The National Debt is currently: $17,325,279,110,849.00 this might be a first but it is actually lower by about 16 BILLION. I post this so we will be aware of what we are leaving the next generation.
The Dow last traded at 15,722 right where it was last Friday. The S&P 500 is trading at 1,787. Gold is trading at $1,262 an ounce, while oil futures at $98.67 a barrel. Gas prices, (Regular in El Dorado Hills, Costco, AM/PM), are at $3.19/Gal.
Yields on 10-year Treasury notes, which move inversely to prices, last traded at 2.66%. 30-year Treasury Bond yields last traded at 3.64%. Rates on 30-year fixed-rate mortgages are about 4.50% this week. MBS yields are interest rates at which banks sell their loans into Fannie Mae and Freddie Mac bond programs. Rising yields mean higher consumer-mortgage rates.
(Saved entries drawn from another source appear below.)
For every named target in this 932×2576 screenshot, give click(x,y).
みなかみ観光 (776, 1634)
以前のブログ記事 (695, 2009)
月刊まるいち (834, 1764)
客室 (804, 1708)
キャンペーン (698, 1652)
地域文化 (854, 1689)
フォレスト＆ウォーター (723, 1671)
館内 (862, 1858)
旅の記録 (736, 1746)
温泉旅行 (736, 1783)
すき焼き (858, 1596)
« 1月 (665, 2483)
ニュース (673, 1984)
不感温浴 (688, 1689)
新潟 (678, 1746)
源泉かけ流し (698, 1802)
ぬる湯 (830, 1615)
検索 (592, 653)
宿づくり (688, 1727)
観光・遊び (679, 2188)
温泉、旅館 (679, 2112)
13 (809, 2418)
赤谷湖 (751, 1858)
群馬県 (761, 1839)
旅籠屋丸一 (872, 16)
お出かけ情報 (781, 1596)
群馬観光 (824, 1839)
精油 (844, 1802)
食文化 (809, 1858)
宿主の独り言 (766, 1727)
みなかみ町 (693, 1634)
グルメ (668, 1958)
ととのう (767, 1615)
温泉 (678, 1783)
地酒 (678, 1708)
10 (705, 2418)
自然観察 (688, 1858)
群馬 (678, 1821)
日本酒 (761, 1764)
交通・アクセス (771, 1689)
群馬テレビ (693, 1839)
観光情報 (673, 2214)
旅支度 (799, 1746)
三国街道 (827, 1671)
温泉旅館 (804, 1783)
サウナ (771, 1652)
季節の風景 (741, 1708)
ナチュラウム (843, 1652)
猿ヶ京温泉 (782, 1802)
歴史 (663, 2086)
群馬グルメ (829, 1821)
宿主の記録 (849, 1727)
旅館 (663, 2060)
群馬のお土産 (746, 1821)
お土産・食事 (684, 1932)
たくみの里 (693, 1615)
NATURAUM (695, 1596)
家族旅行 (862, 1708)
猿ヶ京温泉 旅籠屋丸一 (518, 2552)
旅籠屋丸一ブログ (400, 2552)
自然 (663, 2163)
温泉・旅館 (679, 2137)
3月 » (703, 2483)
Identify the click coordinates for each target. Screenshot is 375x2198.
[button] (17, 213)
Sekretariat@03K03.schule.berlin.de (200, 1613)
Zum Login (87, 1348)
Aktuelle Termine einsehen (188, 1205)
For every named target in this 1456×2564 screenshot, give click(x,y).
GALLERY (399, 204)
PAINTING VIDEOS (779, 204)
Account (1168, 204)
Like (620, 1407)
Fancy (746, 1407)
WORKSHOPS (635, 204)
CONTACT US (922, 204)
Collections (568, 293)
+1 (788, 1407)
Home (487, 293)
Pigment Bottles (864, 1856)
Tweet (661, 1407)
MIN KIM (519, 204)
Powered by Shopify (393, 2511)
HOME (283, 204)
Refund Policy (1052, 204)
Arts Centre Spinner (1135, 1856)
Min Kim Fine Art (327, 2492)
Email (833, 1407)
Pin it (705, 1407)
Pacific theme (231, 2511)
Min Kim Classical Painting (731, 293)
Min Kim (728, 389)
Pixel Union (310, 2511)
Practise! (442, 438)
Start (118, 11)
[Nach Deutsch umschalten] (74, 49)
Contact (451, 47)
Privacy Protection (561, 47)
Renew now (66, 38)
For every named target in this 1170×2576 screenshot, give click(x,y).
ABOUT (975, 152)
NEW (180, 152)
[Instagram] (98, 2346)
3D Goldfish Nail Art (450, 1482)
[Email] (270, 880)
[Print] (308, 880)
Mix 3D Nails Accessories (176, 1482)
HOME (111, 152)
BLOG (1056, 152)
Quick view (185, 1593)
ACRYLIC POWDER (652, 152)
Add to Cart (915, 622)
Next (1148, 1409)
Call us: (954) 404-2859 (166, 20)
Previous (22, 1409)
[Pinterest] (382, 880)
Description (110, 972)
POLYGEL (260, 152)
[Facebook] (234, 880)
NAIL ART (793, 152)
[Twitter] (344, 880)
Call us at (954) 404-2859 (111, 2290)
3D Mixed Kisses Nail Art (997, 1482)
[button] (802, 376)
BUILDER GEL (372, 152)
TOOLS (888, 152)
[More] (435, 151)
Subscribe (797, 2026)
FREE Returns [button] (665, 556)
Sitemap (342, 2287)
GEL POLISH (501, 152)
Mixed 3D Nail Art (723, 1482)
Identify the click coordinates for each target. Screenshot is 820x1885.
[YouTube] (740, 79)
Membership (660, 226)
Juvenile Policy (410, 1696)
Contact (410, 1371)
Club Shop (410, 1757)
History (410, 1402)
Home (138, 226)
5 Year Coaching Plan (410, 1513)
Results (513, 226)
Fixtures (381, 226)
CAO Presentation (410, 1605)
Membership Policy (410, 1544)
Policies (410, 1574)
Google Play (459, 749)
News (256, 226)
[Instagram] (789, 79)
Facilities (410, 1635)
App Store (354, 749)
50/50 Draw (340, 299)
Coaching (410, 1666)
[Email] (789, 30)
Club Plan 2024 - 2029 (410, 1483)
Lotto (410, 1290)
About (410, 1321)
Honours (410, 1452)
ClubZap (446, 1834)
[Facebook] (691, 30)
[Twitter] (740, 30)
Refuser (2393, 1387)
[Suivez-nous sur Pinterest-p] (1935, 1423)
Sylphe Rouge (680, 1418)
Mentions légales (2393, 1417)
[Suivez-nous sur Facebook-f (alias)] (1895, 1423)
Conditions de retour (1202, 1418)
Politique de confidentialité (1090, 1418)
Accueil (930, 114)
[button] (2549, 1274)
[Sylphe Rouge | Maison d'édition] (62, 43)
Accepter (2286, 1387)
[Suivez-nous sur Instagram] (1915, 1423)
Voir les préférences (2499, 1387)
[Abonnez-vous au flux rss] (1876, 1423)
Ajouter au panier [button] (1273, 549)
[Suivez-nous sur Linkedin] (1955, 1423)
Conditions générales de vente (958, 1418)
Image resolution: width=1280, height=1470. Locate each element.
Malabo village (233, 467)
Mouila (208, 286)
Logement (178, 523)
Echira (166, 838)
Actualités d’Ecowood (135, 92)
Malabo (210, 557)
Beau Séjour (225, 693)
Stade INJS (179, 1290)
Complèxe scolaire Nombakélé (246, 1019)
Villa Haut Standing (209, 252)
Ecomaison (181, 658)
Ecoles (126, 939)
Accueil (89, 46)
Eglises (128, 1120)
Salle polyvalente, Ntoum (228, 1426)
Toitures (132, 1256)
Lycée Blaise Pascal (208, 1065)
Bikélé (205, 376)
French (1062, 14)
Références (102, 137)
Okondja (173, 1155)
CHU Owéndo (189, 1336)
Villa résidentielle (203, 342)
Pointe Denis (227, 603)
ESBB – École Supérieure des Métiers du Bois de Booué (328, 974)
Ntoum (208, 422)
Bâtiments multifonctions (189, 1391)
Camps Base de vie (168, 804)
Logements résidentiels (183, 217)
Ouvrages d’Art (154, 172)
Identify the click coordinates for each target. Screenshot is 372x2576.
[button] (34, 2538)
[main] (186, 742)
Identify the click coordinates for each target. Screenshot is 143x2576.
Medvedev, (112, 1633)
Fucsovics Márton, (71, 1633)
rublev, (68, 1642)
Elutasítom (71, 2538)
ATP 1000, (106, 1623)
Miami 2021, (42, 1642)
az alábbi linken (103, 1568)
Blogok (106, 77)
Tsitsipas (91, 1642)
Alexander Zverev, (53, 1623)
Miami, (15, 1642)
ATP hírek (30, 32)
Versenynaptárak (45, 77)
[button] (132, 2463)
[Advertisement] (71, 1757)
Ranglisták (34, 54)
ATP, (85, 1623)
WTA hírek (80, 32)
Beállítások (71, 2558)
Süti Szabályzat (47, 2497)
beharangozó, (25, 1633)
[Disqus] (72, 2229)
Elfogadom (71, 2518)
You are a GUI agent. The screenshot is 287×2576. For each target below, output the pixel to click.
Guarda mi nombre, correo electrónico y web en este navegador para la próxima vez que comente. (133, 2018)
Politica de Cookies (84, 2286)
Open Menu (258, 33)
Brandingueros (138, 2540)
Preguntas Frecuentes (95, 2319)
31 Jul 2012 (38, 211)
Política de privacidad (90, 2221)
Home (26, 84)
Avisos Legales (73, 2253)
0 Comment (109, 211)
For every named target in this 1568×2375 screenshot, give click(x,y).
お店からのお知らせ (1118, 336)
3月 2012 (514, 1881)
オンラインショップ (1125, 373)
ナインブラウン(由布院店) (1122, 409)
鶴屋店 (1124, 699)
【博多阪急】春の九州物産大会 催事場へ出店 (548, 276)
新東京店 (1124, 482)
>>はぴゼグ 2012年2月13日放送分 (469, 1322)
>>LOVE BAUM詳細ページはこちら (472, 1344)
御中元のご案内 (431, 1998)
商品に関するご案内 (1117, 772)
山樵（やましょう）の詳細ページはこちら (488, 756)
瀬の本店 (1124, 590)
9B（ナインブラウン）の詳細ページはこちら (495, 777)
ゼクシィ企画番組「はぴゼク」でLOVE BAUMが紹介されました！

The FNMA 30-year fixed 3.5% coupon, containing 3.75% – 4.125% mortgages, pretty much the benchmark or how rate sheets are priced these days is currently trading at 101.53 about where we were last Friday at this time. Basically each percent change in the price of the security translates to the price (or points paid or credited) of the mortgage rate. The higher the number (price), the better the rate.
In economic news this week; the reader’s digest version is we are beginning to see what looks to be another slowdown in the economic recovery at the end of last year and the beginning of this year.
U.S. stock mutual funds and exchange-traded funds last week together saw withdrawals of $18.8 billion, their biggest weekly outflows on record. Most of this flowed into Bonds. A correction in the stock market usually means a “flight-to-quality” where money flows from stocks to bonds, which in turn drives down rates.
American manufacturers said orders from customers declined in January after hitting a more than four-year high in December, but they blamed it largely on unusually cold and snowy weather last month. The Institute for Supply Management index dropped to 51.3% from 56.5% in December, marking the lowest level in eight months. Read ISM report. On a positive note, any reading over 50 indicates that more manufacturers are expanding instead of contracting. The index has been above 50% for 14 straight months.
Construction spending rose 0.1% in December, led by private projects, the Commerce Department reported. Private-construction spending rose 1% in December, with a 2.6% increase for residential projects and a 0.7% decline for nonresidential projects. Meanwhile, public-construction spending fell 2.3% in December.
The trade deficit climbed 12% in December, reversing the sharp drop in November, mainly because the U.S. sold fewer heavy-duty goods such as airplanes to other countries. A larger trade deficit, generally a negative for the economy, results when the U.S. buys more goods and services from trading partners and sells fewer to them. U.S. exports dipped 2.2% in December to $191.3 billion while imports rose 1.6% to $230 billion. U.S. petroleum exports, meanwhile, hit another record high of $13.5 billion. The U.S. is quickly becoming an oil-exporting giant again thanks to new technologies, and the surge in production has been one of the chief reasons for a declining U.S. trade gap.
On the Real Estate front: In our local area of Eldorado Hills to and including Placerville through January 15 2014: new listings are up 2% and 41% for the past year. Sales are down 8.6% for the month and down 28% for the year. Average price per sq foot is down 1.7% from December but higher by 10.8% for the year. Homes on average are selling for 94% of original list price. Average sales prices are down 6.2% from December but higher by 11.8% from last year. Based on closed sales we are currently at 4 months of inventory, the highest of the past year. Based on pending sales we are at 2.8 months. It would make sense then that we are also at the highest days-on-market of the year at 65. This number is higher by 58% over December.
On the Employment front: The U.S. added 113,000 jobs in January and the unemployment rate dipped to 6.6% from 6.7%, the Labor Department reported. The expectation was for an increase of 190,000 non-farm jobs. The second straight disappointing employment report suggests that unusually cold and snowy weather in the past two months is not the chief cause of a slowdown in job creation. In December, the economy added just 75,000 jobs, a meager gain that many economites had initially blamed on bad weather. The Government also eliminated the most jobs in 15 months falling by 29,000 in January, including a 9,000 decline in Postal workers. It was the biggest drop in government jobs since October 2012.
The private sector once again generated all the employment growth, adding 142,000 jobs in January. That’s up sharply from 89,000 in December but well below the norm over the past year. One worrisome sign is a sudden freeze in hiring in health care, one of the nation’s fastest growing industries over the past two decades. Health-care providers cut jobs for the first time on record, raising questions about whether the roll-out of Obamacare is roiling the industry.